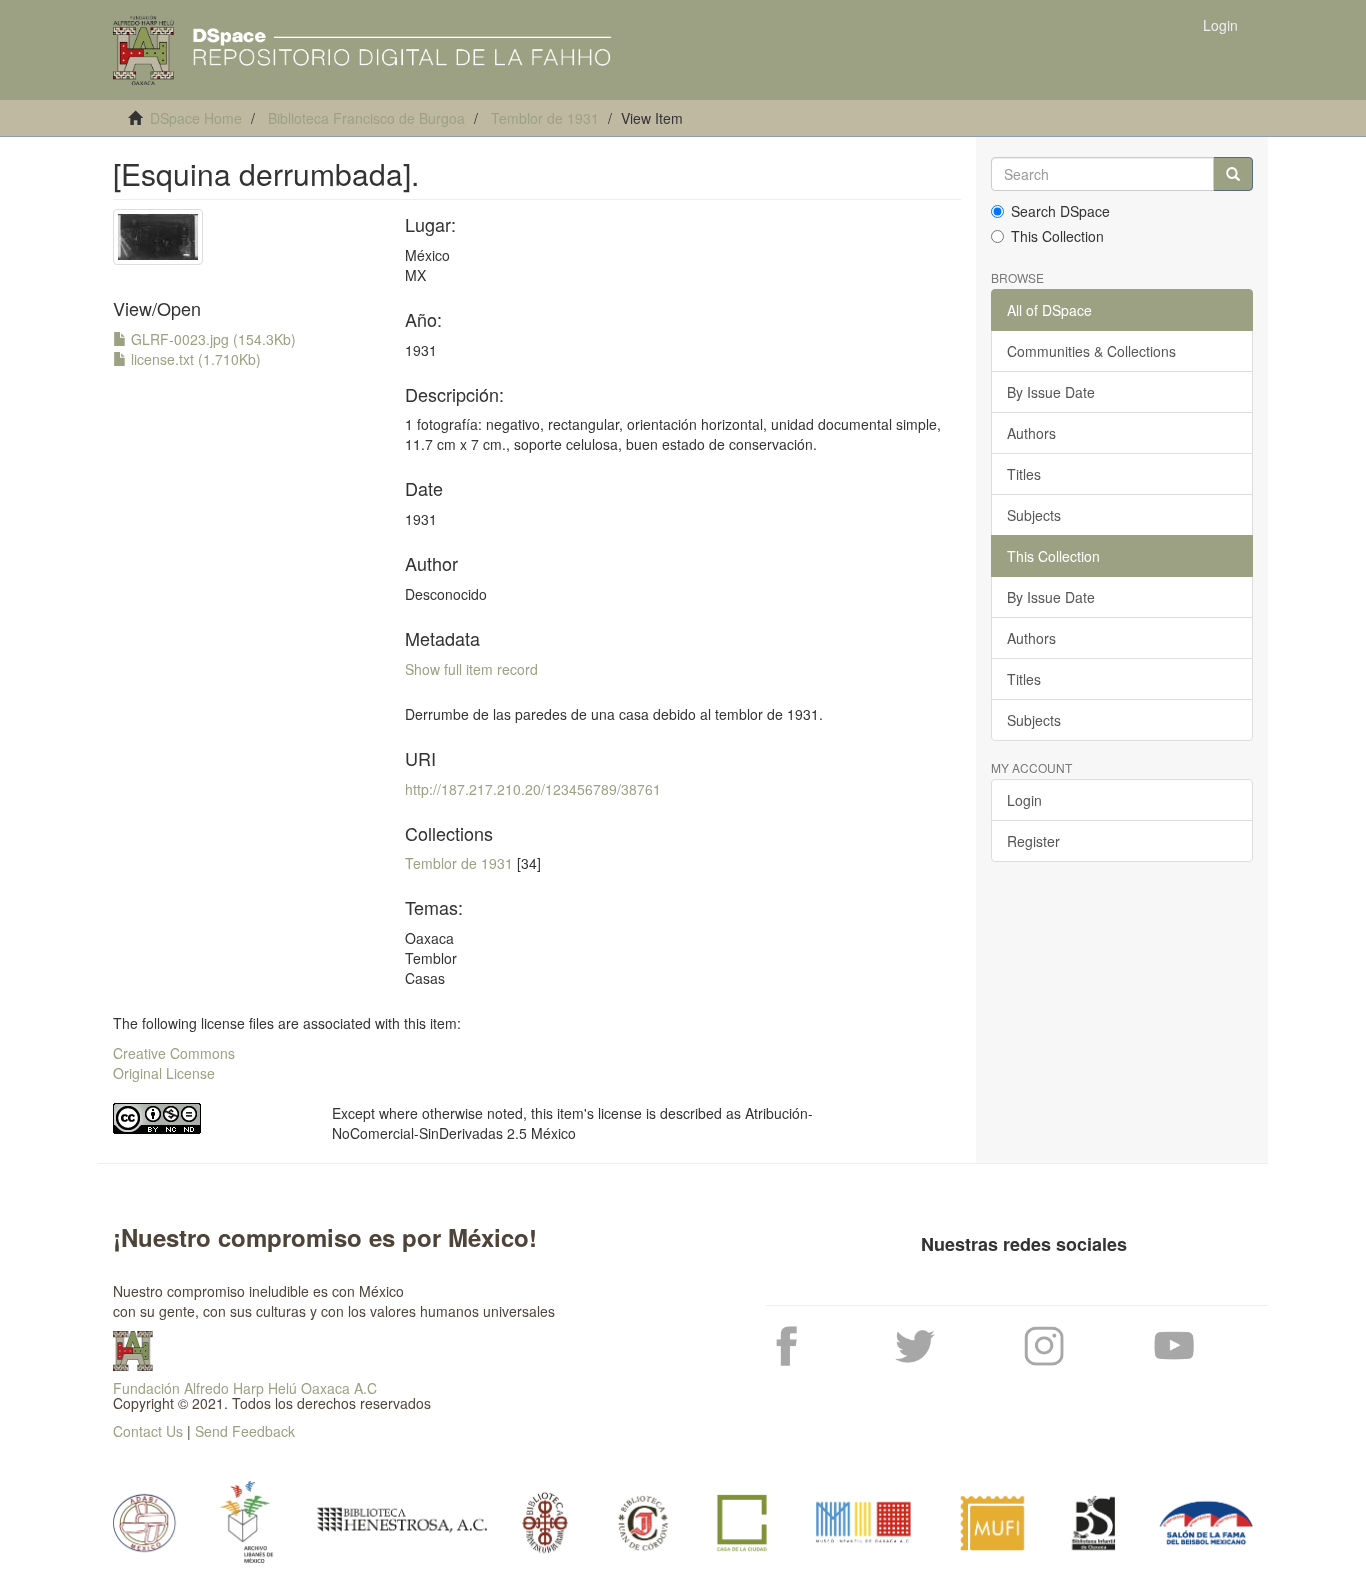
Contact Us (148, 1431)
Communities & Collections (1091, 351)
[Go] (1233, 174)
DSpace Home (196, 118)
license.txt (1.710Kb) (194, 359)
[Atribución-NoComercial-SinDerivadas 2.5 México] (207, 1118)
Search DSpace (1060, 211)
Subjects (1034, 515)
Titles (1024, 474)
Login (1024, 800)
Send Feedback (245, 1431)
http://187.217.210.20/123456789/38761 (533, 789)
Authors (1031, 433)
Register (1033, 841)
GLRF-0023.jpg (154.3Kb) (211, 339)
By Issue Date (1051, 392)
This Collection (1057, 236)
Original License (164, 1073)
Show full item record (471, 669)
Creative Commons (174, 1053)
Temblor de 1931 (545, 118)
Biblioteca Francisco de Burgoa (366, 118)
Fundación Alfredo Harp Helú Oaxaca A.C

□ □ □

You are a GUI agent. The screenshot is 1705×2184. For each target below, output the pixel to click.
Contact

□ □ □

For this exercise, repeat exactly the lines of the data above from the one with "GLRF-0023.jpg (154.3Kb) (211, 339)" down to the one with "Fundación Alfredo Harp Helú Oaxaca A.C", both end lines included.

GLRF-0023.jpg (154.3Kb) (211, 339)
By Issue Date (1051, 392)
This Collection (1057, 236)
Original License (164, 1073)
Show full item record (471, 669)
Creative Commons (174, 1053)
Temblor de 1931 (545, 118)
Biblioteca Francisco de Burgoa (366, 118)
Fundación Alfredo Harp Helú Oaxaca A.C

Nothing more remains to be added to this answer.